Protein Oatmeal

Protein Oatmeal

Photo by Haley Brennan

Oatmeal is a quick and easy breakfast that keeps you satiated and is packed with nutrition. Oatmeal contains a fiber called beta-glucan, which has been shown to be good for bowel function and may contribute to a health gut microbiome. Since oatmeal is mainly a carbohydrate, simply add your favorite protein powder and milk to take this healthy meal to the next level. Protein has been shown to better help regulate appetite and blood sugar. Stay satisfied until lunch or your mid-morning snack!


Ingredients:

  • 1/2 cup of whole rolled oats
  • 1 cup water
  • 1 serving of protein powder (I recommend vanilla flavor)
  • 1 cup of milk (cow’s or plant-based)
  • Water

Makes one serving in approximately 3 minutes.

Kitchen Tools:

  • Deep bowl
  • Measuring cups (or you can estimate)
  • Spoon
  • Microwave (or stovetop)

Directions:

  1. Add rolled oats to a bowl. Use a deep bowl to prevent overflow while microwaving.
  2. Add water just enough to cover your oats.
  3. Microwave for about 2 minutes.
  4. Add protein powder and milk.

Nutrition Facts:

Varies depending on protein and milk choice.


Making a Healthier Oatmeal

 If you look at the nutrition facts of store-bought oatmeal you will see added sugars and virtually no protein. Homemade oatmeal can be a much healthier option. Whole grain rolled oats contain more fiber than more processed oats, which improves digestion and can help carry you over to the next meal. Adding protein further increases satiety, or the satisfaction of feeling full. Making homemade oatmeal also decreases added sugar and preservative intake.


Tips and Tricks

Depending on the protein powder that you use, you may or may not need to add any additional sweeteners. Most flavored protein powders are sweetened, and you will not need to add anything more. These may include artificial or natural sweeteners, including stevia, erythritol, and sucrose (table sugar). I recommend checking the nutrition facts and ingredients. Regardless of the sweetener type, you should not need to add any further sugars to your oatmeal.

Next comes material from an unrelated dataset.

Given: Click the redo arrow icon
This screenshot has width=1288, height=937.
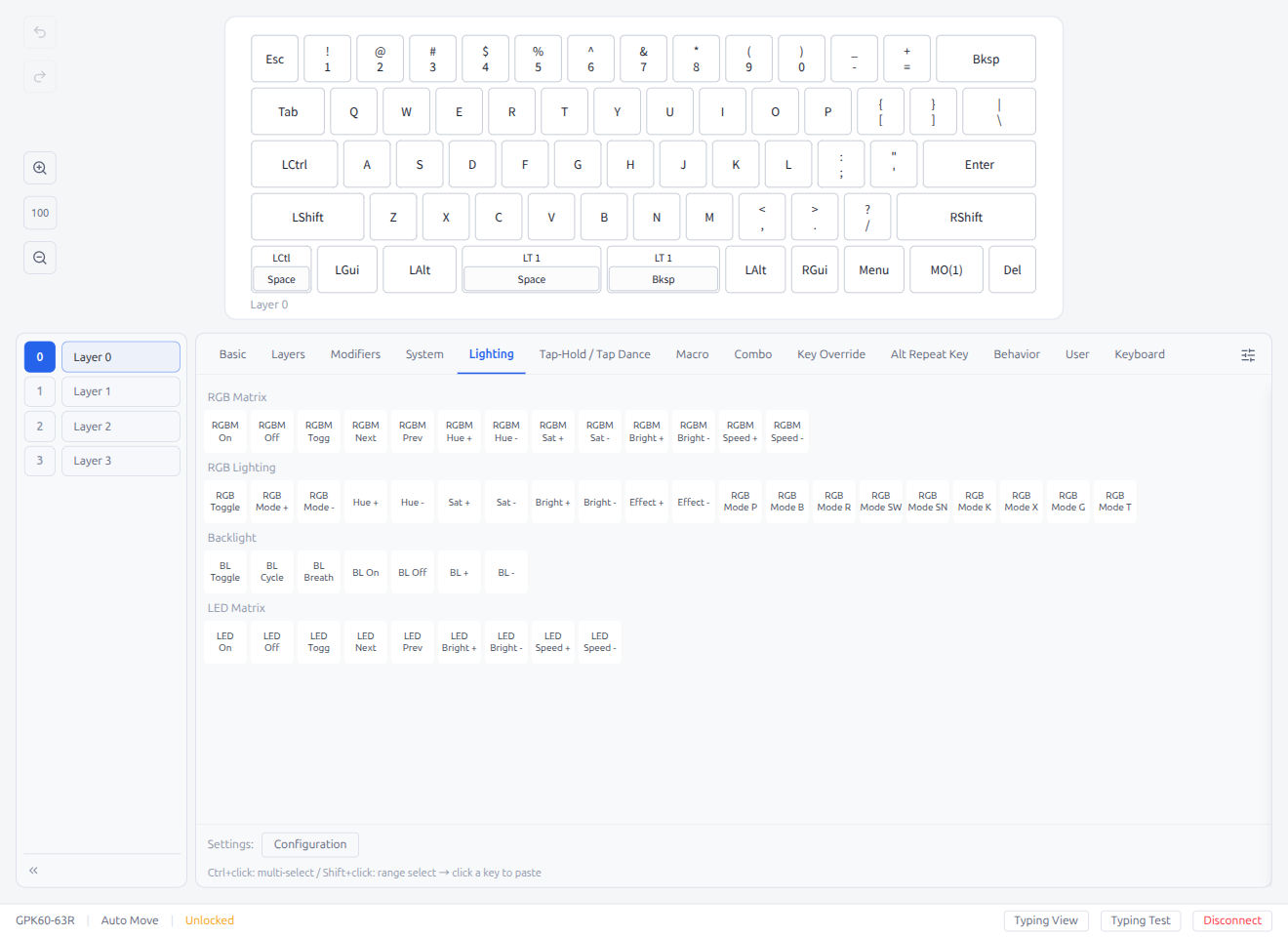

Protein Powders and Sweeteners

You can also use an unsweetened protein powder with this recipe and add your own sweetener. For those who tolerate dairy, you can use whey protein. For vegans, pea protein or soy proteins are great options.  After you mix the above recipe, add to taste one of the following sweeteners:

  • Stevia (drops with vanilla flavor are my favorite)
  • Honey
  • Maple syrup (pure)
  • Table sugar
  • Brown sugar

Cooking

For those who do not own a microwave, or prefer not to use one, you can also use a stovetop. Often, there are directions right on the package of your oatmeal explaining how to do this. In general, here are some guiding instructions:

  1. Bring 1 cup of water to boil. Once boiling reduce to simmer.
  2. Add 1/2 cup of oats and simmer for four minutes. Stir occasionally with a wooden spoon or other utensil.
  3. Turn off stove and let pot sit on stovetop for 5 minutes.
  4. Add in the remainder of ingredients, stir, then serve.

Toppings

Oatmeal can be enhanced by adding fruits, nuts, or spices. Try any, or all, of the following:

  • Blueberries
  • Apples
  • Peaches
  • Walnuts
  • Pistachios
  • Cinnamon

Experiment with sweet and savory flavors and get that extra boost of nutrition!